8). And when are we going to ban cheese? Cheese is a concentrated calorie bomb and has lots of that wicked animal fat in it too. Wouldn't we all be better off without it? And what about butter and margarine? They are just about pure fat. Surely they should be treated as contraband in kids' lunchboxes! [/sarcasm].

9). And how odd it is that we never hear of the huge American study which showed that women who eat lots of veggies have an INCREASED risk of stomach cancer? So the official recommendation to eat five lots of veggies every day might just be creating lots of cancer for the future! It's as plausible (i.e. not very) as all the other dietary "wisdom" we read about fat etc.

10). And will "this generation of Western children be the first in history to lead shorter lives than their parents did"? This is another anti-fat scare that emanates from a much-cited editorial in a prominent medical journal that said so. Yet this editorial offered no statistical basis for its opinion -- an opinion that flies directly in the face of the available evidence.

Even statistical correlations far stronger than anything found in medical research may disappear if more data is used. A remarkable example from Sociology:
"The modern literature on hate crimes began with a remarkable 1933 book by Arthur Raper titled The Tragedy of Lynching.
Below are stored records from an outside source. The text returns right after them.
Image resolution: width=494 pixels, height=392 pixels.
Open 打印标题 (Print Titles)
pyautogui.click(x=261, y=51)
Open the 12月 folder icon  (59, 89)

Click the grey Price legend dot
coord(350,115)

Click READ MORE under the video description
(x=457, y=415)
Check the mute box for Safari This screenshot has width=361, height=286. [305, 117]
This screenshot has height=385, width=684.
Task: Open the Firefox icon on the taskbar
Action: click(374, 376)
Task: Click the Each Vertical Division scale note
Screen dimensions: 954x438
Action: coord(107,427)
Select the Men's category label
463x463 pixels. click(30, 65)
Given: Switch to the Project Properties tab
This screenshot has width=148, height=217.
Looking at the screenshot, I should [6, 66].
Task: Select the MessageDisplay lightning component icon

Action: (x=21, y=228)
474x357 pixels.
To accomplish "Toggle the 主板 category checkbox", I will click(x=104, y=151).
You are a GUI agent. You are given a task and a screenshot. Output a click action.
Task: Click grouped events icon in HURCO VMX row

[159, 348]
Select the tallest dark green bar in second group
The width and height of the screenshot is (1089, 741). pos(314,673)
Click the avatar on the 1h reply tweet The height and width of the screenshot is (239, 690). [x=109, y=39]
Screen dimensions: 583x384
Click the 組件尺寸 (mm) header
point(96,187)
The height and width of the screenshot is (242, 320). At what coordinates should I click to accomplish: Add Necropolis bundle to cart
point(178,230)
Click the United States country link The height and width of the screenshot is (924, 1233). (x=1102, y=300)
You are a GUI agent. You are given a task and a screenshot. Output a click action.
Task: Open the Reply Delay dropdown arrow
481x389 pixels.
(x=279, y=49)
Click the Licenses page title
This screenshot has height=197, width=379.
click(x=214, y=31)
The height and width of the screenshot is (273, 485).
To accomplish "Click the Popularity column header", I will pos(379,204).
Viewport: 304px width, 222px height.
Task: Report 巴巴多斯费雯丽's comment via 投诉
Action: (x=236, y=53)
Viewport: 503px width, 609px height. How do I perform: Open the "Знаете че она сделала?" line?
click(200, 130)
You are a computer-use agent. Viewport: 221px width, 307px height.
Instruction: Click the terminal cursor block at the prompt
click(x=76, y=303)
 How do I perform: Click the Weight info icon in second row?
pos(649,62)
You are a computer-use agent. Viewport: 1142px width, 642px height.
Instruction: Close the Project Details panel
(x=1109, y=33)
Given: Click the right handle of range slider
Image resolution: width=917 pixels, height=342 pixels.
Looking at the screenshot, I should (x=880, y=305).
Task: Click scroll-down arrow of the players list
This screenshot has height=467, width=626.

Raper assembled data on the number of lynchings each year in the South and on the price of an acre's yield of cotton. He calculated the correla-tion coefficient between the two series at -0.532. In other words, when the economy was doing well, the number of lynchings was lower.... In 2001, Donald Green, Laurence McFalls, and Jennifer Smith published a paper that demolished the alleged connection between economic condi-tions and lynchings in Raper's data. Raper had the misfortune of stopping his anal-ysis in 1929. After the Great Depression hit, the price of cotton plummeted and economic conditions deteriorated, yet lynchings continued to fall. The correlation disappeared altogether when more years of data were added."
So we must be sure to base our conclusions on ALL the data. But in medical research, data selectivity and the "overlooking" of discordant research findings is epidemic.